The smell of wet dog. The pulling into the supermarket parking lot for the hundredth time. I can't stand to be in there, I'm not hungry. The unloading of all the items onto the conveyor belt, the cashier, never friendly, I want to be friendly. Don't feel like bringing the bags in from the trunk of my car, but I have to, or the milk will sour, and the eggs, the eggs will go to shit. The decision to take a dip, in the pool. I bring the dogs. The sky is very dark; it begins to rain, lightly at first, then very heavily, and first I just submerge myself entirely into the murky blue and watch the rain pelt dumbly into the surface above me. I can see the dogs, wet, carousing frantically around the periphery of the pool. One is standing nervously, one is rolling in the grass. Can't hold my breath for too long because I smoke too much. Realizing that I won't be able to buy cigarettes much longer if I can't find a job, might have to give that up. Can't find a job. Emerge. This Sunday is Father's Day. No one is home, we get the house all wet when we run in. The smell of wet dog. I wrap myself in a towel, then each of the dogs. Overnight bag lies askew on the floor, I still haven't unpacked. The flickering of the kitchen lights. The attic lights. Again, the dumb pelting of the rain, this time on the roof, I can hear it, it's loud, we're all very wet. The brown dog, she comes up first, crawls into my lap, and she looks at me, her doe eyes that don't care what the fuck I'm doing with my life. Scratching her behind the ears, she drifts off for a bit. Mom comes home, finding us all in bed, looks sloppy and bitter, she wants to ask me the big question, I can tell, but instead, only: "It smells like wet dog in here."

Monday 8 June 2009

bleeding like a hog

"He and Ana in SAT class, he and Ana in the parking lot afterward, he and Ana at the McDonald's, he and Ana become friends. Each day Oscar expected her to be adios, each day she was still there. They got into the habit of talking on the phone a couple times a week, about nothing really, spinning words out of their everyday; the first time she called him, offering him a ride to SAT class; a week later he called her, just to try it. His heart beating so hard he thought he would die but all she did when she picked him up was say, Oscar, listen to the bullshit my sister pulled, and off they'd gone, building one another one of their word-scrapers. By the fifth time he called he no longer expected Big Blow-off. She was the only girl outside his family who admitted to having a period, who actually said to him, I'm bleeding like a hog, an astounding confidence he turned over and over in his head, sure it meant something , and when he thought about the way she laughed, as though she owned the air around her, his heart thumped inside his chest, a lonely rada. Ana Obregon, unlike every other girl in his secret cosmology, he actually fell for as they were getting to know each other. Because her appearance in his life was sudden, because she'd come under his radar, he didn't have time to raise his usual wall of nonsense or level some wild-ass expectations her way."

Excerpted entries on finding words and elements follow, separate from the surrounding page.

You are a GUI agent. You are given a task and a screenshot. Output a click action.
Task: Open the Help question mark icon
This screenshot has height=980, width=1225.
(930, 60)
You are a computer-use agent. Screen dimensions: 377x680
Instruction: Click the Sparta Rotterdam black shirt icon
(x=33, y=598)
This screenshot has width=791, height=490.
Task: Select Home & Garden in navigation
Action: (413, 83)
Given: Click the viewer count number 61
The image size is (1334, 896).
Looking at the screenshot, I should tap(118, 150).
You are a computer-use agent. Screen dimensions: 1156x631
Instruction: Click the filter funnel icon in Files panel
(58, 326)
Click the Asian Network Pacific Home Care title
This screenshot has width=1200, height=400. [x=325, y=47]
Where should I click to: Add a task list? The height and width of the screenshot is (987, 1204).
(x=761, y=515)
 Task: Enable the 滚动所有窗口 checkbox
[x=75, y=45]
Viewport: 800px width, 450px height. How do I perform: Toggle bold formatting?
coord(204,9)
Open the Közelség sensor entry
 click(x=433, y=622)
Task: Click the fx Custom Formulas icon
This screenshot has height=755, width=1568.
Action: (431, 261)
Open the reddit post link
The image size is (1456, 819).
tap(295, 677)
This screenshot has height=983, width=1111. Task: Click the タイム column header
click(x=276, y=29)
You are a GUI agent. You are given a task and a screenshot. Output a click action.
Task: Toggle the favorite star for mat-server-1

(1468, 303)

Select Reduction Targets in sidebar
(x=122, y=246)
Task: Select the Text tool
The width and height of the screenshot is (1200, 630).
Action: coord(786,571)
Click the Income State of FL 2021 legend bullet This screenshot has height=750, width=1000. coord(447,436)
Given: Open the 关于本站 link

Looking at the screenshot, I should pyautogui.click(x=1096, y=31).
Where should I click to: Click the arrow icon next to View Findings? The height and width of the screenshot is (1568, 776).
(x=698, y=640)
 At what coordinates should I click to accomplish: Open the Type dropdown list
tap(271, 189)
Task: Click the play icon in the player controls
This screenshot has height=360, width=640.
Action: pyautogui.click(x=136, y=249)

I opened The Brief Wondrous Life of Oscar Wao at around 2:30 this afternoon and I'm already about a third of the way through it. The pages just fly by, like it ain't no thang, and so far it's alright. I'm not extensively familiar with Diaz's work, just some stories here and there, but uh, he seems to have his moments and, actually, is the only writer I've seen who manages to emulate the kind of honest, contemporary narrative for which the standard has been set only, for me personally, by a (at his best) nearly flawless Roth.